Thursday, January 29, 2004

WERE WE ALMOST ALL WRONG?

If you haven't heard by now, Iraq possessed no weapons of mass destruction and posed no imminent threat when Bush led the US to war, according to David Kay, formerly President Bush's chief weapons inspector in Iraq.

Oops.

That can't be good, and now the Bush administration (including Kay) is circling the wagons:

Kay defended President Bush and laid blame on the intelligence community.

Let's call this the memory hole strategy: hope that no one remembers exactly what Bush, Cheney, Rumsfeld, Powell, and others told us about the status of Iraq and their use of intelligence in justifying the rush for war. After all, that debate happened over a year ago, and g-d knows there's been an abundance of Survivor and American Idol viewing with which to displace America's collective memory in the meantime.
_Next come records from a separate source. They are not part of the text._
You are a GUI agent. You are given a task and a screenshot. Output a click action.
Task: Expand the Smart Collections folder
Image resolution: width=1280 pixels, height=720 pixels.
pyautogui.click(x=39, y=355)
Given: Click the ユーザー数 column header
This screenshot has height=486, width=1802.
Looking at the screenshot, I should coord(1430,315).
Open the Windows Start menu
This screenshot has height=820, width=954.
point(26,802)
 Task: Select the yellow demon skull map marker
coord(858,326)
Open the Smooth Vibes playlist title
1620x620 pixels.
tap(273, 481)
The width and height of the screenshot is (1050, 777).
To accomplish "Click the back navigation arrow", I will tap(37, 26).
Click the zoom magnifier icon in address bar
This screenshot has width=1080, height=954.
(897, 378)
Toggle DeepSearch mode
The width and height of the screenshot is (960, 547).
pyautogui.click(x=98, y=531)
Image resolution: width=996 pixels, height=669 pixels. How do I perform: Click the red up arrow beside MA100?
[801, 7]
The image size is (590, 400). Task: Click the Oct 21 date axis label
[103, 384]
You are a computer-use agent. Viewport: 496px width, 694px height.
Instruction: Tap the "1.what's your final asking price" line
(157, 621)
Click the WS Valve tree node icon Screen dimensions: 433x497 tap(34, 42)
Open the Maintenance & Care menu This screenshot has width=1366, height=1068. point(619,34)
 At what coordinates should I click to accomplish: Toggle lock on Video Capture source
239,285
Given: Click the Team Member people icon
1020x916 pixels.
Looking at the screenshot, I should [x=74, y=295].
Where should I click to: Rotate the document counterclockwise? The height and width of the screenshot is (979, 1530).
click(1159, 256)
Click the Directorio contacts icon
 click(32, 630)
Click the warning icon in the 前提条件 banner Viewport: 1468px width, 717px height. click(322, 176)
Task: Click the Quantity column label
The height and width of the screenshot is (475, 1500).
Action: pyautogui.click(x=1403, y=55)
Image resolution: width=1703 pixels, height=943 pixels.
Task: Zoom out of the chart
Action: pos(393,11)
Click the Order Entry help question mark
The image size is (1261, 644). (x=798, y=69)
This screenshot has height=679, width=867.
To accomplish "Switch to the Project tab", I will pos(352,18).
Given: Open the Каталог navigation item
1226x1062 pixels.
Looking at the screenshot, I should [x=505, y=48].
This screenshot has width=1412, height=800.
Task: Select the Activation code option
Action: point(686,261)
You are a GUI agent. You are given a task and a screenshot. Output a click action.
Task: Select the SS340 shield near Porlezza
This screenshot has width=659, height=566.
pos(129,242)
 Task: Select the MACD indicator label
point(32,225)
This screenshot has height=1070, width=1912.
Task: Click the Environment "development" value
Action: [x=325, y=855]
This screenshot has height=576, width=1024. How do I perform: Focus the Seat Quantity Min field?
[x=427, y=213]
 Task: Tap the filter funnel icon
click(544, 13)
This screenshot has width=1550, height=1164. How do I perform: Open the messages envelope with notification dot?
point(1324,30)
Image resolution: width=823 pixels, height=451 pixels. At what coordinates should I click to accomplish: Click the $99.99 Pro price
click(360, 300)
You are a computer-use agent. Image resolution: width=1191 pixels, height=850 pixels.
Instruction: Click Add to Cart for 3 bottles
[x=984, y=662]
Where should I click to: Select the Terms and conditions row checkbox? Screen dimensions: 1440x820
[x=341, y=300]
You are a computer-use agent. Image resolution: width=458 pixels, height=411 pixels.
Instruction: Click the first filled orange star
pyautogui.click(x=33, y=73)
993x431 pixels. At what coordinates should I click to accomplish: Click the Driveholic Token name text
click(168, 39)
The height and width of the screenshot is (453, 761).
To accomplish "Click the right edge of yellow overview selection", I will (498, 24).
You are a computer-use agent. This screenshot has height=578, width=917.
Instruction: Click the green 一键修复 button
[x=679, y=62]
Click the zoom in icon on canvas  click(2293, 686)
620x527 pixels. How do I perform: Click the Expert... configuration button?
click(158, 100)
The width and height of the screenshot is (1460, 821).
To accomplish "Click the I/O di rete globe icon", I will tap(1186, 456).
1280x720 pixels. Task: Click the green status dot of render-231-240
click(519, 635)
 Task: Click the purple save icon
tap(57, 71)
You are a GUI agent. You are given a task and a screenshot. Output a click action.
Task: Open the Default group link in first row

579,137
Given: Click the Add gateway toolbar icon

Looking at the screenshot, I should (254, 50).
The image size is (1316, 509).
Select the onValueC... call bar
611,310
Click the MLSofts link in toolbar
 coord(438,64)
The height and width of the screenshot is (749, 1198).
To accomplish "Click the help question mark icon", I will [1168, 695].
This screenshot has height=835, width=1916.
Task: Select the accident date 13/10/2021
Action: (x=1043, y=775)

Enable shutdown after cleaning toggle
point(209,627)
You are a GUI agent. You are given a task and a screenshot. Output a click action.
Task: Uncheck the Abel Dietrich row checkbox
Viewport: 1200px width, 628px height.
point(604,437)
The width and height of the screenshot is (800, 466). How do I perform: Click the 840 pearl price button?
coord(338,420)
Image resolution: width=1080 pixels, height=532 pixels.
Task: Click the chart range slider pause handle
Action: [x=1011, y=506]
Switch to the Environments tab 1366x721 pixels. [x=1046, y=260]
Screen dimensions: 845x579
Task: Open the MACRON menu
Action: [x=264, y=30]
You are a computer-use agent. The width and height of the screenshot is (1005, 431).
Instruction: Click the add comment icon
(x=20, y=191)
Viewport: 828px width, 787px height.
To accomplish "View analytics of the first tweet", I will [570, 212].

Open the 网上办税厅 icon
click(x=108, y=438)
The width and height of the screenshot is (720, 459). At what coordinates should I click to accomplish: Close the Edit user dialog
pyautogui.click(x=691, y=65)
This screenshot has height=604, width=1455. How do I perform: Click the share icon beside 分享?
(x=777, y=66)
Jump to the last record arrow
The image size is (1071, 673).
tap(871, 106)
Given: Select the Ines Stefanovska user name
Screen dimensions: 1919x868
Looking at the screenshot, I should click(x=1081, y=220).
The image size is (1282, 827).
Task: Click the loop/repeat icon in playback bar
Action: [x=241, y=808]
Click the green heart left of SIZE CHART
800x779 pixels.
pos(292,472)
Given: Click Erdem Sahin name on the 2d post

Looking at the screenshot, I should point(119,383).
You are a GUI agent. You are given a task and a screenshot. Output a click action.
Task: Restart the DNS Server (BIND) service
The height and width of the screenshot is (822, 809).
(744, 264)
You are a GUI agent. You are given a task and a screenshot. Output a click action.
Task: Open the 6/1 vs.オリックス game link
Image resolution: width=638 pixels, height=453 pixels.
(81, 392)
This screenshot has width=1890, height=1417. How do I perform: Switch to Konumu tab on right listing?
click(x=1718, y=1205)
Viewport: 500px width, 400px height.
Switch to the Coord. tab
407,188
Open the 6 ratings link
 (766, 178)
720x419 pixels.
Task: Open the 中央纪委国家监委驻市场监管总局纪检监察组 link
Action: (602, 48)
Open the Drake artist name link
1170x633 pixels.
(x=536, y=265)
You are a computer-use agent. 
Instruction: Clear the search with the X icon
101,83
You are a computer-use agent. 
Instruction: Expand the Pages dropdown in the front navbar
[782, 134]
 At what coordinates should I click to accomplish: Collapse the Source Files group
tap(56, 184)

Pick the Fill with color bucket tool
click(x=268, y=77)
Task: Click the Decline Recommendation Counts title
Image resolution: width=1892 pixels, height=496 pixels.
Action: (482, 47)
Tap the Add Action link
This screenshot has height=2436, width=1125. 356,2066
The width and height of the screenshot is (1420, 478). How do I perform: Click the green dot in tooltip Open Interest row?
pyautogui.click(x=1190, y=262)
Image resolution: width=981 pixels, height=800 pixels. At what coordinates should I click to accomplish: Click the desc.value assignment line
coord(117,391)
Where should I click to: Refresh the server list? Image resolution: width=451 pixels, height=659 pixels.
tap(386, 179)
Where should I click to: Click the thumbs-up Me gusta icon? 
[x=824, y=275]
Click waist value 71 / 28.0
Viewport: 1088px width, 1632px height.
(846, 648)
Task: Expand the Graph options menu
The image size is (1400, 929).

Fortunately, the good people at the Center for American Progress have compiled this handy little timeline, complete with links to original White House press releases and transcripts and other primary sources.

It's not so clear cut that American (and foreign) intelligence agencies handed Bush faulty information which prompted him to war and the ensuing fiasco in Iraq. After all, Colin Powell paraded scores of photographs of purported WMDs before the UN Security Council.

Rather, intelligence was an ex post facto justification for a forgone policy decision to attack Iraq made on September 12, 2001 (see Bob Woodward's shameless told-directly-from-the-mouth-of-the-administration Bush at War for evidence of this--though I implore you to read it at the book store, borrow it from the library, or steal it--don't waste your hard earned money on this tripe).